Ron Contrabando y Mao & Cathy se unen por primera vez en el evento más canalla de Madrid. Tu asistencia debería estar prohibida”. La invitación no dejaba lugar a dudas: este fiestón era un trabajo para Coalición Canalla. Además, qué diablos, pocas cosas hay más apetecibles que una barra libre de ron y de tatuajes.

No estamos hablando de un ron cualquiera, sino de un ron dominicano elaborado por la prestigiosa casa Olivier & Olivier y galardonado con Doble Medalla de Oro en el III Congreso Internacional del Ron. Un ron que llegó por vez primera a España en 1998, en las maletas de un notario que se lo trajo de “contrabando” (de ahí el nombre de la marca) a la vuelta de un viaje a Santo Domingo.

Fiesta Contrabando

 

Para celebrar que ya podemos beber este ron en España sin necesidad de cometer un delito y, ya de paso, inaugurar la nueva tienda de Mao & Cathy (los más célebres y veteranos del reino) montaron un pedazo fiesta de cuya resaca aún no nos hemos recuperado. Esto fue, más o menos, lo que pasó.

 

Fotos, alcohol y policías sexys

A eso de las diez de la noche llegamos al local elegido para el evento: la novísima tienda de tatuajes de Mao & Cathy, en la calle Luna número 7. La fiesta ya está en plena ebullición, y los invitados dan tumbos y bailoteos, libando sus cócteles y zampando pequeñas pero deliciosas hamburguesas. Antes de nada, corremos a la barra para remojar el gaznate.

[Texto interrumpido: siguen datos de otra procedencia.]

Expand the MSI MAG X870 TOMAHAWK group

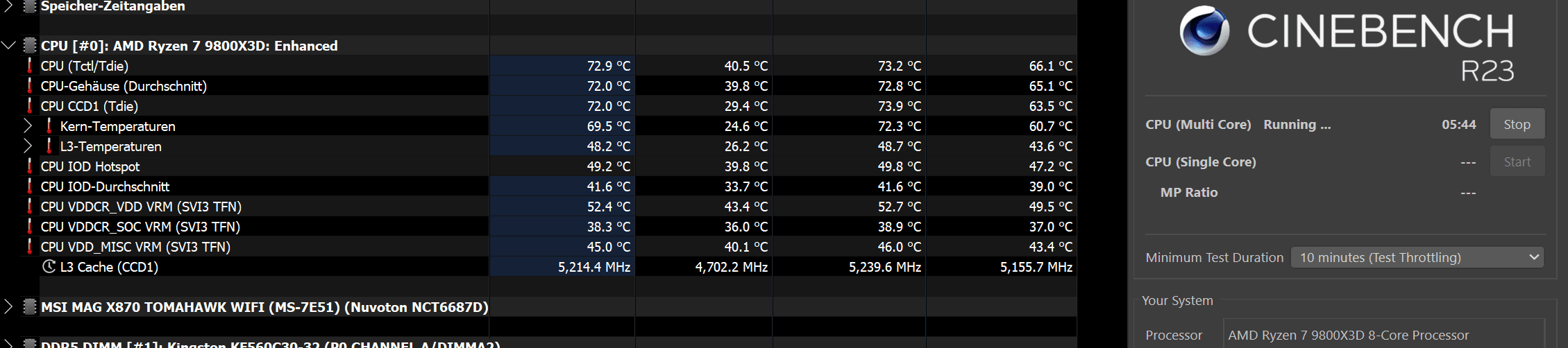point(8,307)
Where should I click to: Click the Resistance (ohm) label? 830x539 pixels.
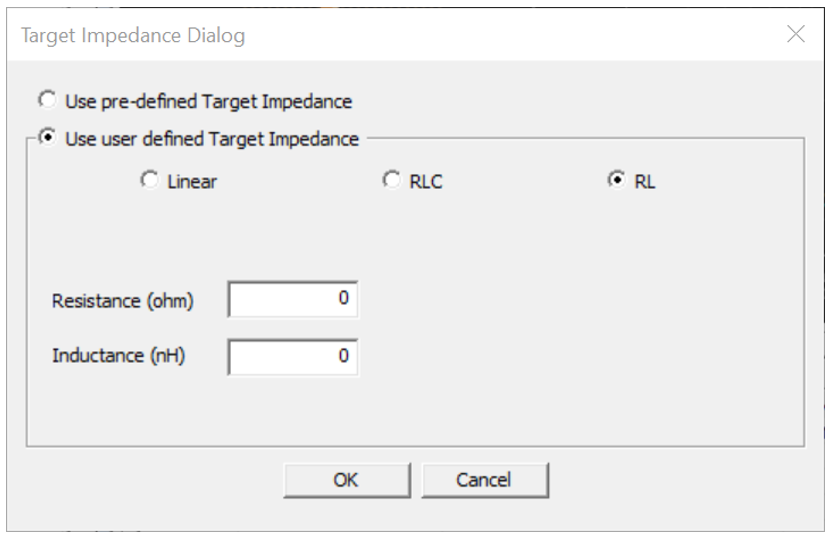(123, 300)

Aunque hay cócteles variados, elegimos un par de copazos de ron con Sprite. El ron Contrabando está tan bueno que lo más recomendable es paladearlo solo o bien acompañado con alguna bebida que no eclipse demasiado su sabor. Tras saludar a Silvia Santiesteban, Nacho Espadas y demás canallas del equipo Drinks (organizadores de la fiesta) nos vamos a explorar el local.

Fiesta Contrabando

 

Se trata de un espacio amplio y cómodo. En sus paredes hay ahora una exposición de imágenes del reconocido fotógrafo Alberto García-Alix. El dj, un tatuadísimo cliente de Mao & Cathy, no deja de calentar la pista, y dos esculturales azafatas disfrazadas de policías sexys animan el cotarro y se hacen selfies con todo bicho viviente en el photocall. La cosa está que arde.

 

El primer tatuador de España y parte del extranjero

Cuando ya voy por la tercera copa y empiezo a pillar el puntillo, me acerco a saludar a Mao, el propietario de la cadena Mao & Cathy, que inauguró su primera tienda hace 36 años, nada menos. Me cuenta que “fuimos los primeros en abrir una tienda de tatuajes en España y tenemos tres estudios en Madrid y otro en Barcelona. Fui pionero en este arte: empecé a tatuar en 1980”.

Hoy en día, todo quisque se tatúa, pero en la década de los 80, era más raro ver una piel tatuada que una rana con pelo: “Antes solo se tatuaba la gente marginal, los chuloputas, las prostitutas, los motoristas, los camellos, los presidiarios, los marineros… De hecho, yo la primera vez que vine a España desde Suiza, me instalé en Rota (Cádiz) para tatuar a marineros americanos”.

Durante toda la fiesta no he visto a nadie tatuándose, a pesar de que anunciabais precios especiales. ¿Qué ha pasado? “Pues que mis tatuadores han bebido y no han querido tatuar, porque es una gran responsabilidad, un tatuaje te puede durar toda la vida”. Ya que no podemos tatuarnos, seguimos bailando y empinando el codo hasta que nos echan.